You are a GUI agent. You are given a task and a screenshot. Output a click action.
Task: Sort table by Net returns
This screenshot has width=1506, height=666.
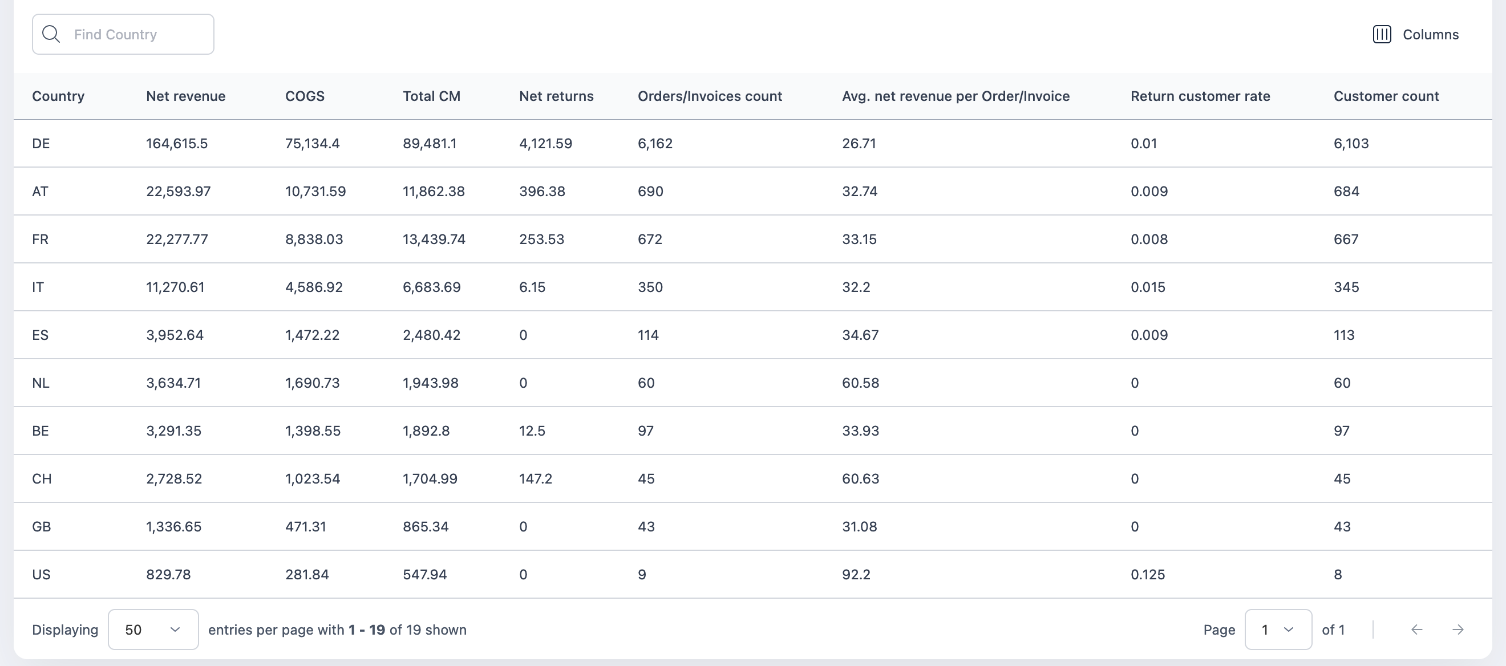pyautogui.click(x=556, y=96)
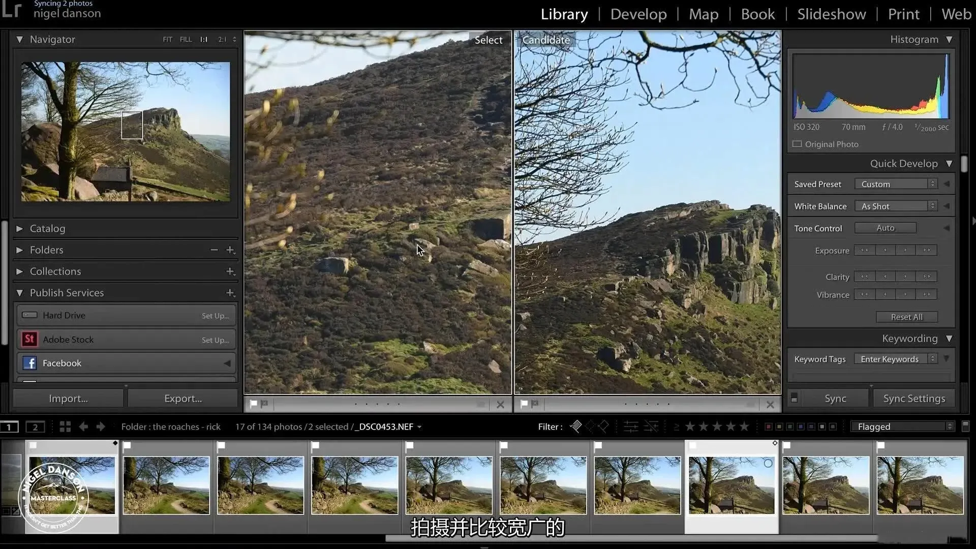Add a new collection with plus icon
The width and height of the screenshot is (976, 549).
pos(230,271)
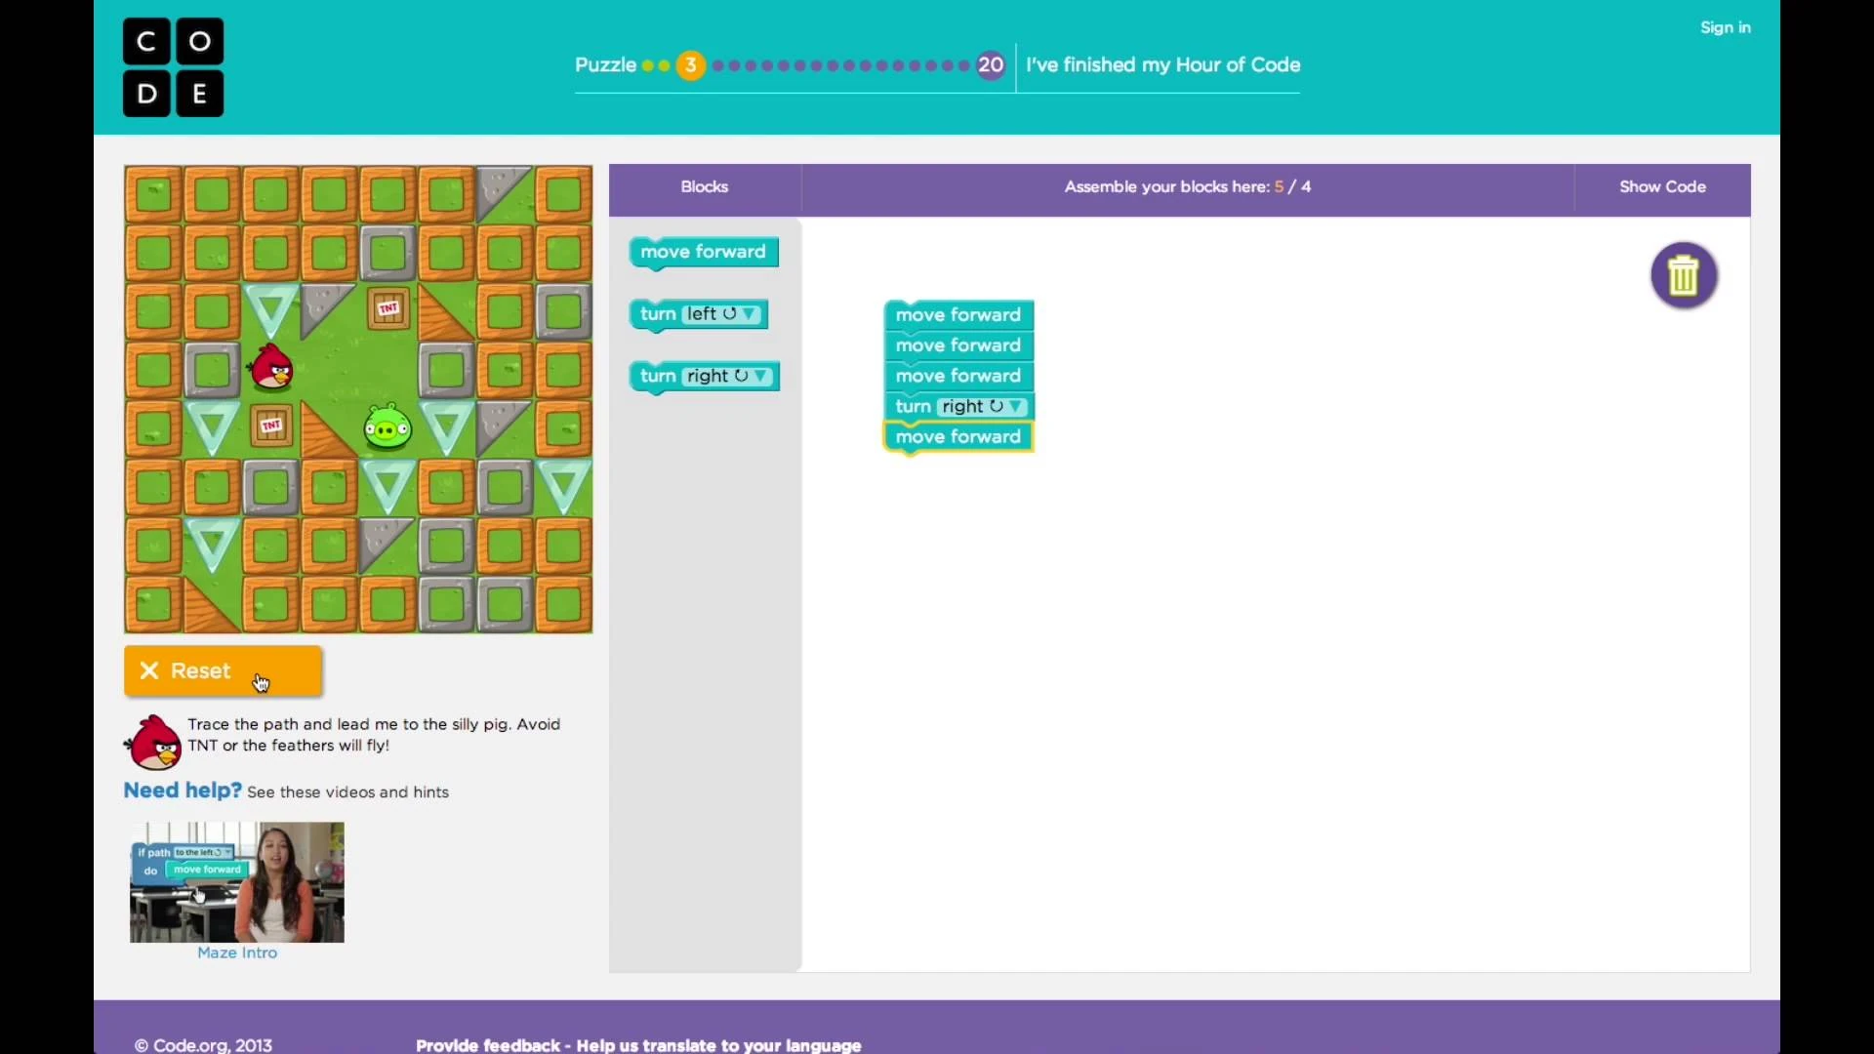1874x1054 pixels.
Task: Click the TNT crate below the bird
Action: [271, 426]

========================================================================

[PROBLEM STATEMENT]
Every record must be copied exactly, with images dropped from the result.

[YOUR RESPONSE]
You are a GUI agent. You are given a task and a screenshot. Output a click action.
Task: Sort table by Net returns
This screenshot has width=1506, height=666.
pyautogui.click(x=556, y=96)
Add a new collection with plus icon
The width and height of the screenshot is (976, 549).
pos(230,271)
1874x1054 pixels.
Task: Click the TNT crate below the bird
Action: [271, 426]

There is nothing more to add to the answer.